(Beginning of TASK MATERIAL)
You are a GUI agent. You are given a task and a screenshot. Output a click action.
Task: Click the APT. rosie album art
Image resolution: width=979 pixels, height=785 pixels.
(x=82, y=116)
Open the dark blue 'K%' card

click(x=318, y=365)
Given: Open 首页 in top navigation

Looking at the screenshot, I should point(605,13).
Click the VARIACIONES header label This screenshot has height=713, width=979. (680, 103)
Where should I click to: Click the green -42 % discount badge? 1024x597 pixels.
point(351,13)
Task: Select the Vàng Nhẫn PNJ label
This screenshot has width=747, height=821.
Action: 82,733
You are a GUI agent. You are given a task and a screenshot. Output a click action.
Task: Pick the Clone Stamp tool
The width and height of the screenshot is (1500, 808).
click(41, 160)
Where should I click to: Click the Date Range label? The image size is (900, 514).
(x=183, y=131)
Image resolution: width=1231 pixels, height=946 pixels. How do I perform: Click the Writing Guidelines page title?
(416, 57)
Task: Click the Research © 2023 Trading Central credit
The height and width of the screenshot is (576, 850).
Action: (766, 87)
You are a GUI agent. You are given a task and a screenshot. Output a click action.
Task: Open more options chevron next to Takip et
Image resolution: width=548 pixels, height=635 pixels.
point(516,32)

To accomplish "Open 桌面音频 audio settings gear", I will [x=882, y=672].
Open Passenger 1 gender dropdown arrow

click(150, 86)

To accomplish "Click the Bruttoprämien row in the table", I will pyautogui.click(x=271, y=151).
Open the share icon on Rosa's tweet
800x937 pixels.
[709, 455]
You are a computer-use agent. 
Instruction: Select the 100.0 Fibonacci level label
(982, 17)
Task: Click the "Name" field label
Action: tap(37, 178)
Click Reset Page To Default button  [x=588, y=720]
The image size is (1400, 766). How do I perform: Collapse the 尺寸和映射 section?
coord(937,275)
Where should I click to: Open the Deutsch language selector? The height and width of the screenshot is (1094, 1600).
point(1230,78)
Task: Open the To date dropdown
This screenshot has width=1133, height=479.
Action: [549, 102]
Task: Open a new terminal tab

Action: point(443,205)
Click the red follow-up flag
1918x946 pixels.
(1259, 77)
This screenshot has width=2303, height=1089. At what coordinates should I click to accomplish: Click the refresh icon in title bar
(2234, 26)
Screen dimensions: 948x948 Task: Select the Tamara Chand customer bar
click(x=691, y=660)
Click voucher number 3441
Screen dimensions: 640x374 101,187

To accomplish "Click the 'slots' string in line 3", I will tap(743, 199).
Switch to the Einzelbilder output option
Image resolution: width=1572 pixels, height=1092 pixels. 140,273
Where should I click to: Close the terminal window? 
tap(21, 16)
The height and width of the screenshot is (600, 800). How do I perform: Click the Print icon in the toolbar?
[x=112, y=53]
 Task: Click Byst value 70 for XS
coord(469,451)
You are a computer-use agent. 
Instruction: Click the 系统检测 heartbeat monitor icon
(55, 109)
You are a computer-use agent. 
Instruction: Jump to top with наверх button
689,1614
(End of TASK MATERIAL)
* **TASK**:
Retype the complete listing verbatim.

* **EXPECTED OUTPUT**:
You are a GUI agent. You are given a task and a screenshot. Output a click action.
Task: Click the APT. rosie album art
Image resolution: width=979 pixels, height=785 pixels.
(x=82, y=116)
Open the dark blue 'K%' card

click(x=318, y=365)
Given: Open 首页 in top navigation

Looking at the screenshot, I should point(605,13).
Click the VARIACIONES header label This screenshot has height=713, width=979. (680, 103)
Where should I click to: Click the green -42 % discount badge? 1024x597 pixels.
point(351,13)
Task: Select the Vàng Nhẫn PNJ label
This screenshot has width=747, height=821.
Action: 82,733
You are a GUI agent. You are given a task and a screenshot. Output a click action.
Task: Pick the Clone Stamp tool
The width and height of the screenshot is (1500, 808).
click(41, 160)
Where should I click to: Click the Date Range label? The image size is (900, 514).
(x=183, y=131)
Image resolution: width=1231 pixels, height=946 pixels. How do I perform: Click the Writing Guidelines page title?
(416, 57)
Task: Click the Research © 2023 Trading Central credit
The height and width of the screenshot is (576, 850).
Action: (766, 87)
You are a GUI agent. You are given a task and a screenshot. Output a click action.
Task: Open more options chevron next to Takip et
Image resolution: width=548 pixels, height=635 pixels.
point(516,32)

To accomplish "Open 桌面音频 audio settings gear", I will [x=882, y=672].
Open Passenger 1 gender dropdown arrow

click(150, 86)

To accomplish "Click the Bruttoprämien row in the table", I will pyautogui.click(x=271, y=151).
Open the share icon on Rosa's tweet
800x937 pixels.
[709, 455]
You are a computer-use agent. 
Instruction: Select the 100.0 Fibonacci level label
(982, 17)
Task: Click the "Name" field label
Action: tap(37, 178)
Click Reset Page To Default button  [x=588, y=720]
The image size is (1400, 766). How do I perform: Collapse the 尺寸和映射 section?
coord(937,275)
Where should I click to: Open the Deutsch language selector? The height and width of the screenshot is (1094, 1600).
point(1230,78)
Task: Open the To date dropdown
This screenshot has width=1133, height=479.
Action: [549, 102]
Task: Open a new terminal tab

Action: point(443,205)
Click the red follow-up flag
1918x946 pixels.
(1259, 77)
This screenshot has width=2303, height=1089. At what coordinates should I click to accomplish: Click the refresh icon in title bar
(2234, 26)
Screen dimensions: 948x948 Task: Select the Tamara Chand customer bar
click(x=691, y=660)
Click voucher number 3441
Screen dimensions: 640x374 101,187

To accomplish "Click the 'slots' string in line 3", I will tap(743, 199).
Switch to the Einzelbilder output option
Image resolution: width=1572 pixels, height=1092 pixels. 140,273
Where should I click to: Close the terminal window? 
tap(21, 16)
The height and width of the screenshot is (600, 800). How do I perform: Click the Print icon in the toolbar?
[x=112, y=53]
 Task: Click Byst value 70 for XS
coord(469,451)
You are a computer-use agent. 
Instruction: Click the 系统检测 heartbeat monitor icon
(55, 109)
You are a computer-use agent. 
Instruction: Jump to top with наверх button
689,1614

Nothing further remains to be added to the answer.